**What the task asks**
Exercise in exact copying. Transcribe every entry that follows, word for word.
───── Material supplied ─────
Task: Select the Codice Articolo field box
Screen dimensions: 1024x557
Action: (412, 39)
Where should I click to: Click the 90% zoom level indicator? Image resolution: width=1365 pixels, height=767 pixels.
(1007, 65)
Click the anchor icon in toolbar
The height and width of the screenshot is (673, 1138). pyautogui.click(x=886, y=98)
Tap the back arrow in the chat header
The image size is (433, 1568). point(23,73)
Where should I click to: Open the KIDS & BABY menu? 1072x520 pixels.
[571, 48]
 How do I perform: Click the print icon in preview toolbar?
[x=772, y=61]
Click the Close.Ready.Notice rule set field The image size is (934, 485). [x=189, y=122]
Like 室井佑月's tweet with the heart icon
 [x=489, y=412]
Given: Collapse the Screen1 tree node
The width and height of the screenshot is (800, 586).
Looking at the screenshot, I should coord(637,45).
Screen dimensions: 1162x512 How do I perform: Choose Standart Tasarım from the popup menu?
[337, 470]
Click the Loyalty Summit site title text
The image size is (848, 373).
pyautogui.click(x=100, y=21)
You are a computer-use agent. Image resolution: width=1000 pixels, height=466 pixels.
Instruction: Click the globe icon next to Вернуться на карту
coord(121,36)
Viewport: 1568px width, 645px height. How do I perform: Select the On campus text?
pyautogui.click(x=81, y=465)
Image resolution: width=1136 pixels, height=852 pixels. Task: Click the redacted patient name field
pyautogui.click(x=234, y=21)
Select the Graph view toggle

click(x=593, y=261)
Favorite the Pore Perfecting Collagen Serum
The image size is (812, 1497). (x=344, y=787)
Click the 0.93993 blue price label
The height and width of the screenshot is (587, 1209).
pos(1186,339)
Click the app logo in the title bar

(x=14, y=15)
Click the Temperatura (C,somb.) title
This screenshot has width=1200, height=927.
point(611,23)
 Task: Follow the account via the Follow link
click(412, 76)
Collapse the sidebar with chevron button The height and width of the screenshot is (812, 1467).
─────
**Your solution**
Task: Select the Codice Articolo field box
Screen dimensions: 1024x557
Action: (412, 39)
Where should I click to: Click the 90% zoom level indicator? Image resolution: width=1365 pixels, height=767 pixels.
(1007, 65)
Click the anchor icon in toolbar
The height and width of the screenshot is (673, 1138). pyautogui.click(x=886, y=98)
Tap the back arrow in the chat header
The image size is (433, 1568). point(23,73)
Where should I click to: Open the KIDS & BABY menu? 1072x520 pixels.
[571, 48]
 How do I perform: Click the print icon in preview toolbar?
[x=772, y=61]
Click the Close.Ready.Notice rule set field The image size is (934, 485). [x=189, y=122]
Like 室井佑月's tweet with the heart icon
 [x=489, y=412]
Given: Collapse the Screen1 tree node
The width and height of the screenshot is (800, 586).
Looking at the screenshot, I should coord(637,45).
Screen dimensions: 1162x512 How do I perform: Choose Standart Tasarım from the popup menu?
[337, 470]
Click the Loyalty Summit site title text
The image size is (848, 373).
pyautogui.click(x=100, y=21)
You are a computer-use agent. Image resolution: width=1000 pixels, height=466 pixels.
Instruction: Click the globe icon next to Вернуться на карту
coord(121,36)
Viewport: 1568px width, 645px height. How do I perform: Select the On campus text?
pyautogui.click(x=81, y=465)
Image resolution: width=1136 pixels, height=852 pixels. Task: Click the redacted patient name field
pyautogui.click(x=234, y=21)
Select the Graph view toggle

click(x=593, y=261)
Favorite the Pore Perfecting Collagen Serum
The image size is (812, 1497). (x=344, y=787)
Click the 0.93993 blue price label
The height and width of the screenshot is (587, 1209).
pos(1186,339)
Click the app logo in the title bar

(x=14, y=15)
Click the Temperatura (C,somb.) title
This screenshot has width=1200, height=927.
point(611,23)
 Task: Follow the account via the Follow link
click(412, 76)
Collapse the sidebar with chevron button The height and width of the screenshot is (812, 1467).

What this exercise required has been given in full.